**REQUIRED WORK**
Render the lines below as a Markdown table with the columns Row and Line, one row per line and numbered in order. Skip blank lines and omit the pictures.

**SOURCE MATERIAL**
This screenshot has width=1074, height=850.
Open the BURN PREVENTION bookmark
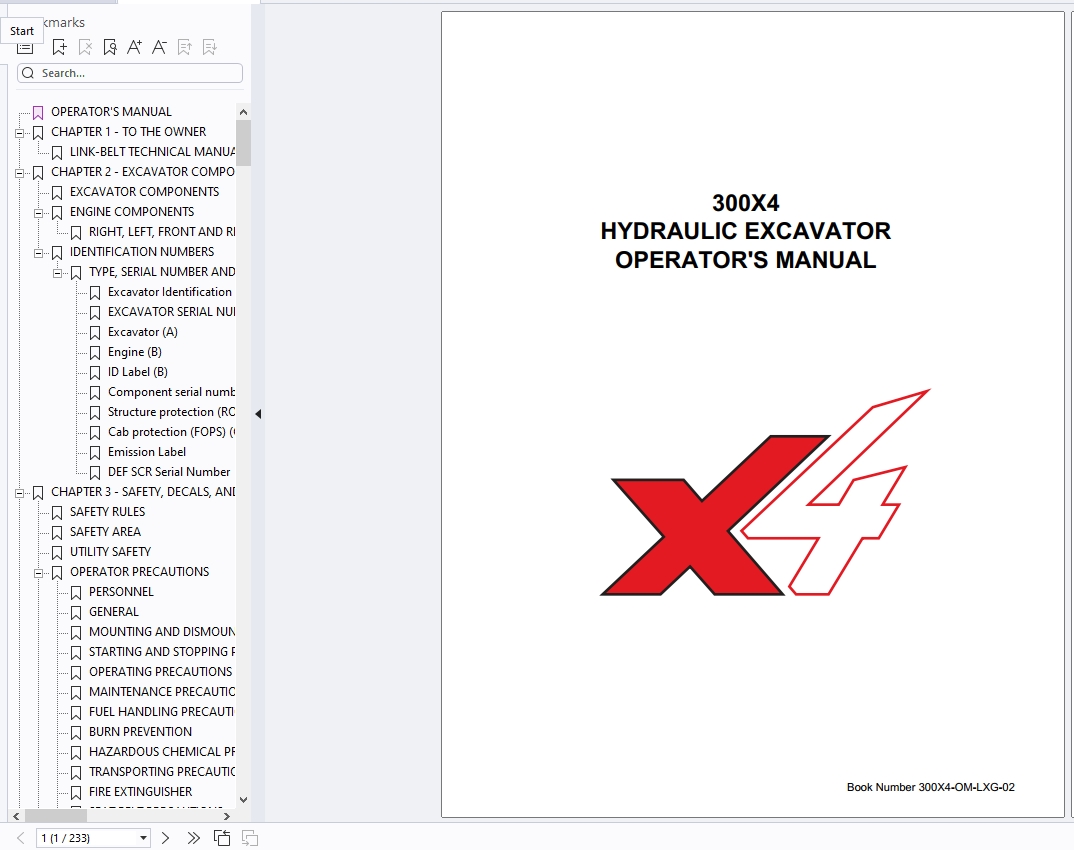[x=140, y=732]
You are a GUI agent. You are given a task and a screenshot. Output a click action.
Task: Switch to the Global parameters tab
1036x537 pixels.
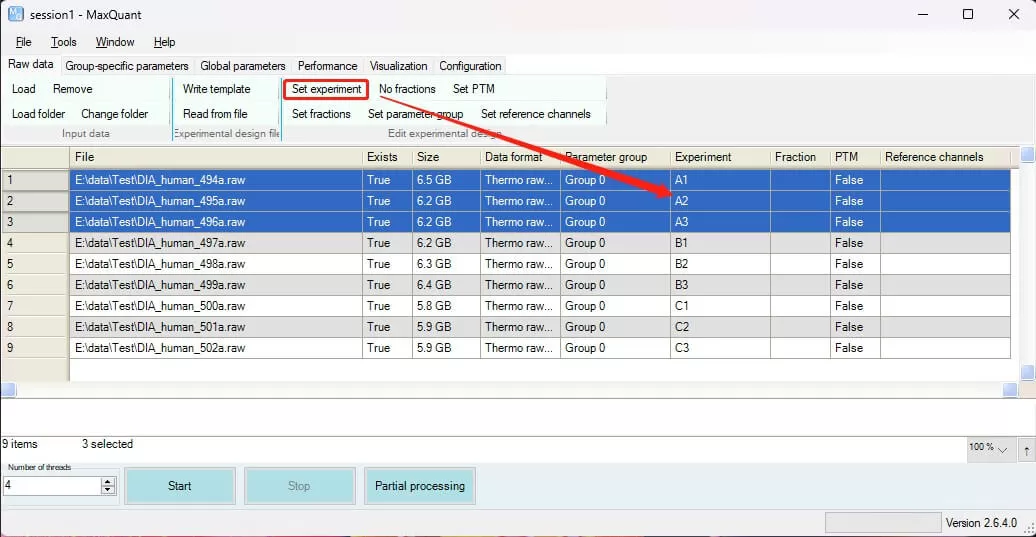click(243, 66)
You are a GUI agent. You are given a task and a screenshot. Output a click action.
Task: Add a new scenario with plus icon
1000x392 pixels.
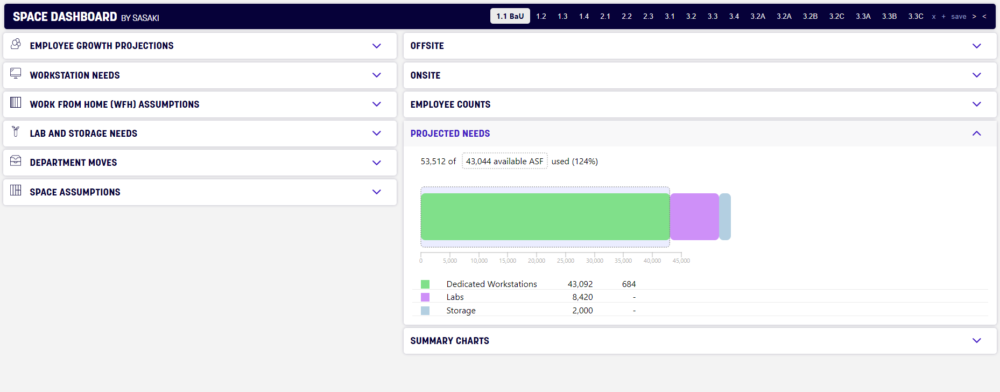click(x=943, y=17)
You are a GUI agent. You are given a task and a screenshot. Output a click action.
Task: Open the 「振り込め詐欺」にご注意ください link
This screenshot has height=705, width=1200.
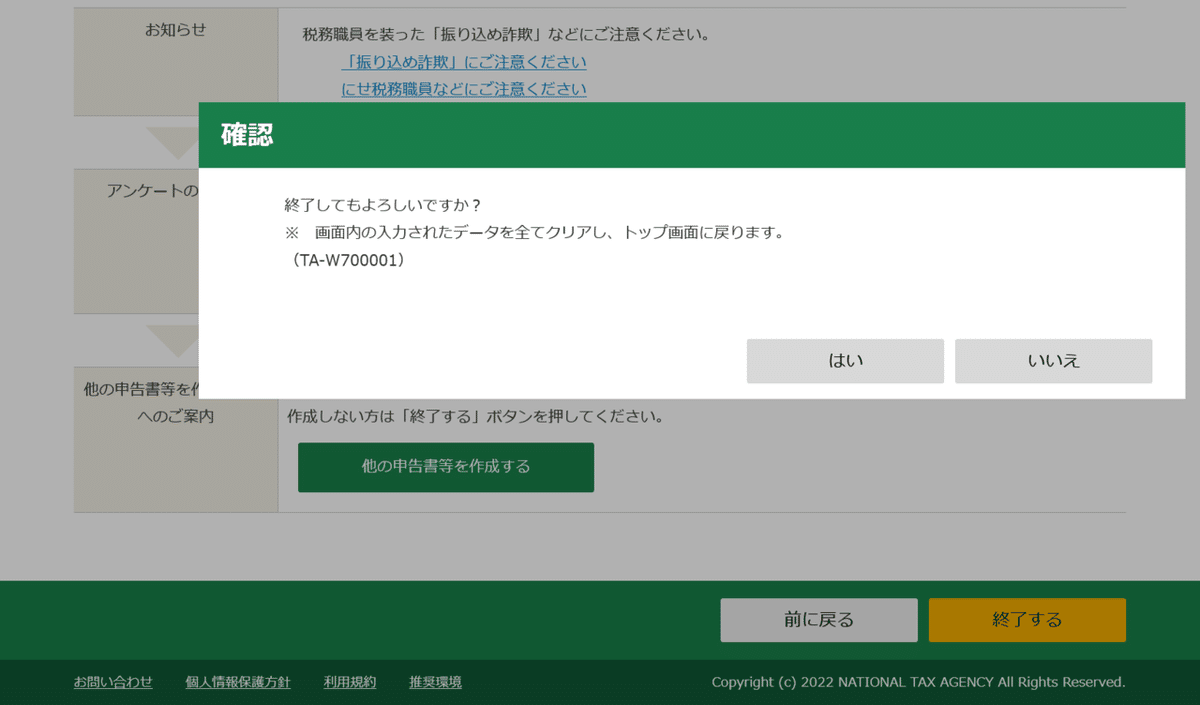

**RESULT**
| Row | Line |
|---|---|
| 1 | This screenshot has width=1074, height=850. |
| 2 | Open the BURN PREVENTION bookmark |
| 3 | [x=140, y=732] |
| 4 | You are a GUI agent. You are given a task and a screenshot. Output a click action. |
| 5 | Task: Switch to the Global parameters tab |
| 6 | 1036x537 pixels. |
| 7 | click(243, 66) |
| 8 | You are a GUI agent. You are given a task and a screenshot. Output a click action. |
| 9 | Task: Add a new scenario with plus icon |
| 10 | 1000x392 pixels. |
| 11 | click(x=943, y=17) |
| 12 | You are a GUI agent. You are given a task and a screenshot. Output a click action. |
| 13 | Task: Open the 「振り込め詐欺」にご注意ください link |
| 14 | This screenshot has height=705, width=1200. |